Records contained in a dataset:
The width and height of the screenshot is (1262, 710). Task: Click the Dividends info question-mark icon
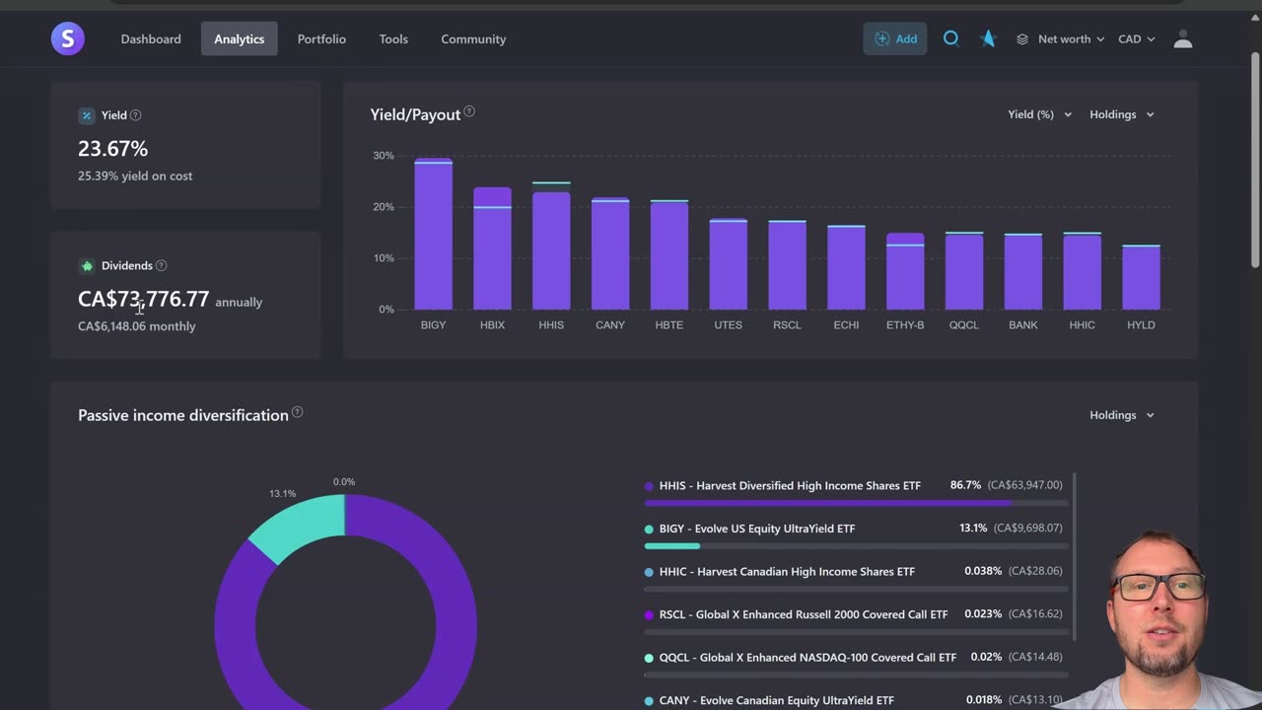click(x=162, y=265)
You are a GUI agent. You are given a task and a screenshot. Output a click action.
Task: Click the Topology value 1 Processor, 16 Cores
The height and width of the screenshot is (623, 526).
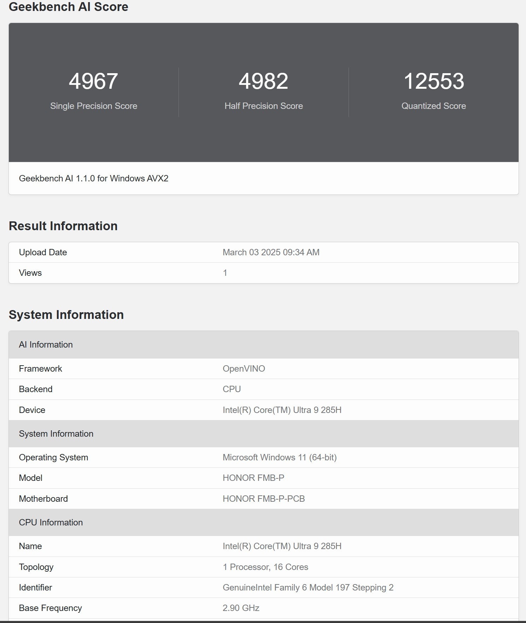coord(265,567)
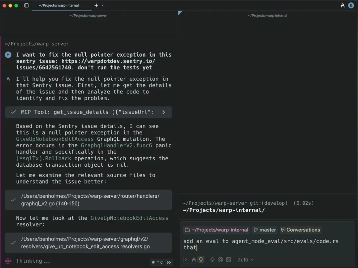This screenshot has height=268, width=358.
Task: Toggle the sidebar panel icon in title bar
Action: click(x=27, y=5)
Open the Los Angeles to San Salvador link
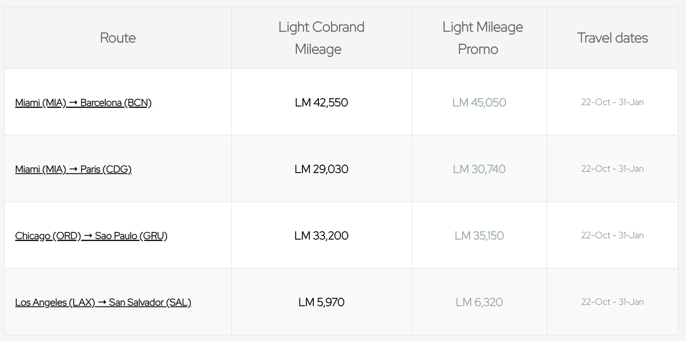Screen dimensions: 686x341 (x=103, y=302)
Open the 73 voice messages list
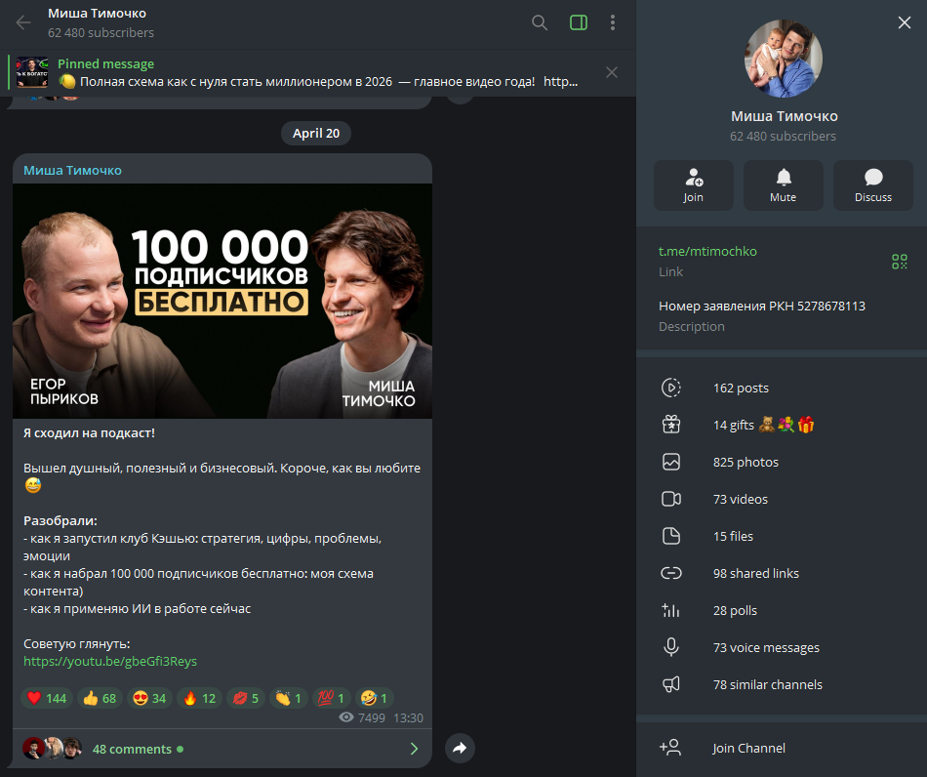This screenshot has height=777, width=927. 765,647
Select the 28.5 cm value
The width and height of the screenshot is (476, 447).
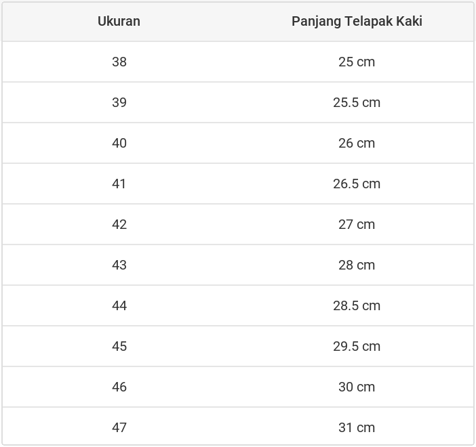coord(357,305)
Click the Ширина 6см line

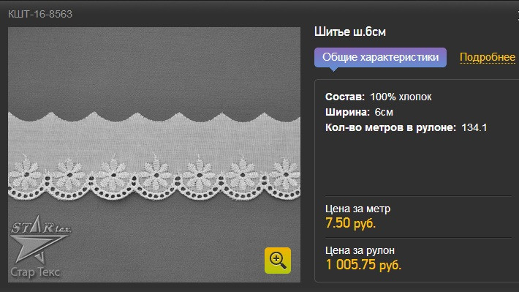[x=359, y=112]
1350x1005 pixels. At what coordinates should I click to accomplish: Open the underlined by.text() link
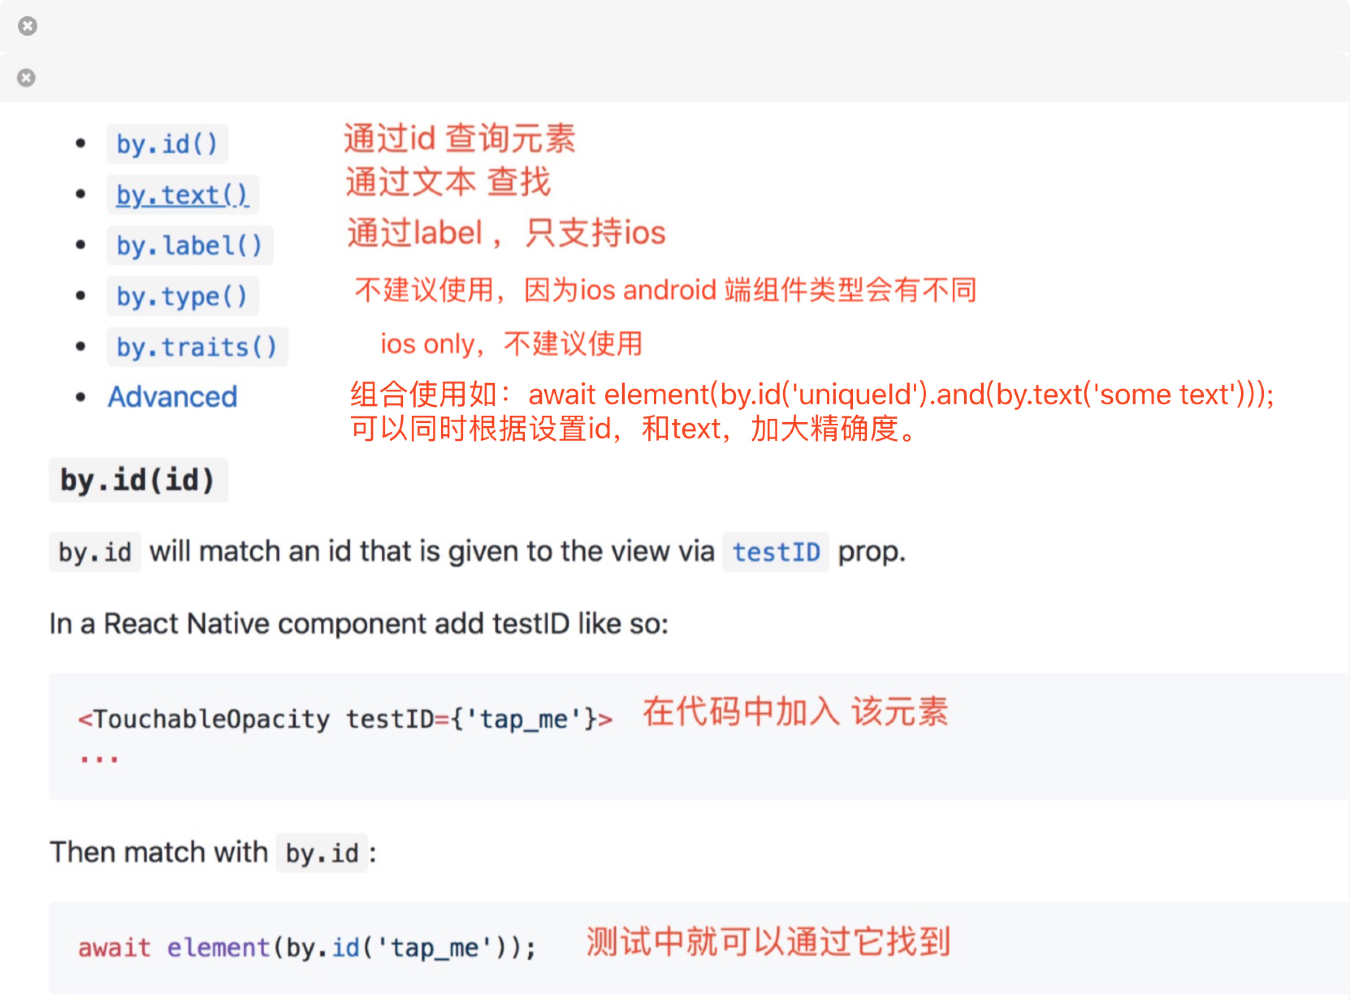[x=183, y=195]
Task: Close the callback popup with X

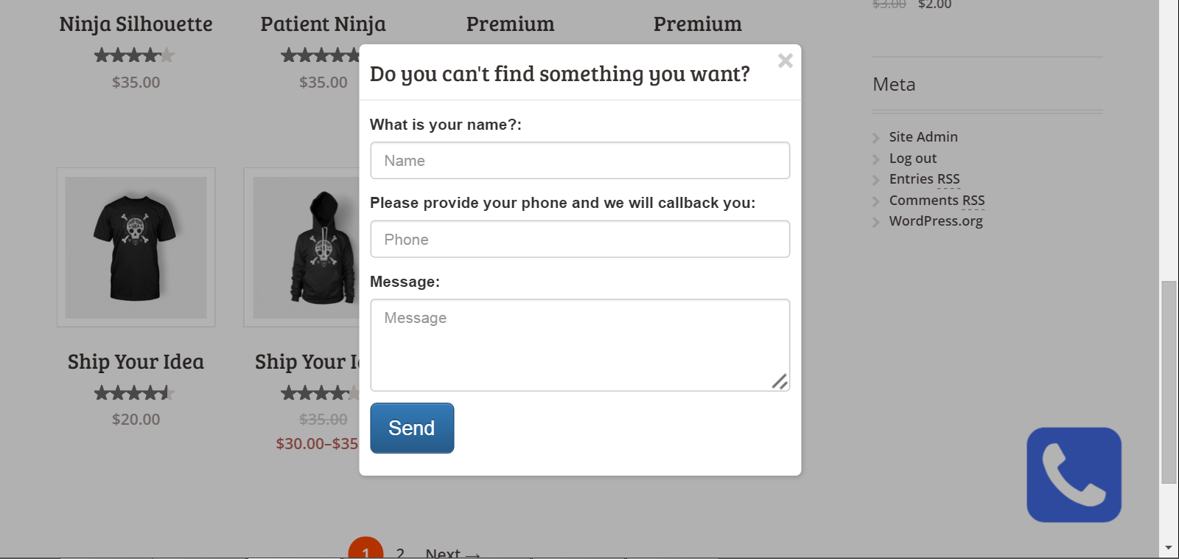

→ **What you will do**
Look above for the line with "You are a GUI" and the line with "Task: Click the Topology"; transcribe both and all lines in between, exactly, and nothing else.

→ **Solution for this task**
You are a GUI agent. You are given a task and a screenshot. Output a click action.
Task: Click the Topology value 1 Processor, 16 Cores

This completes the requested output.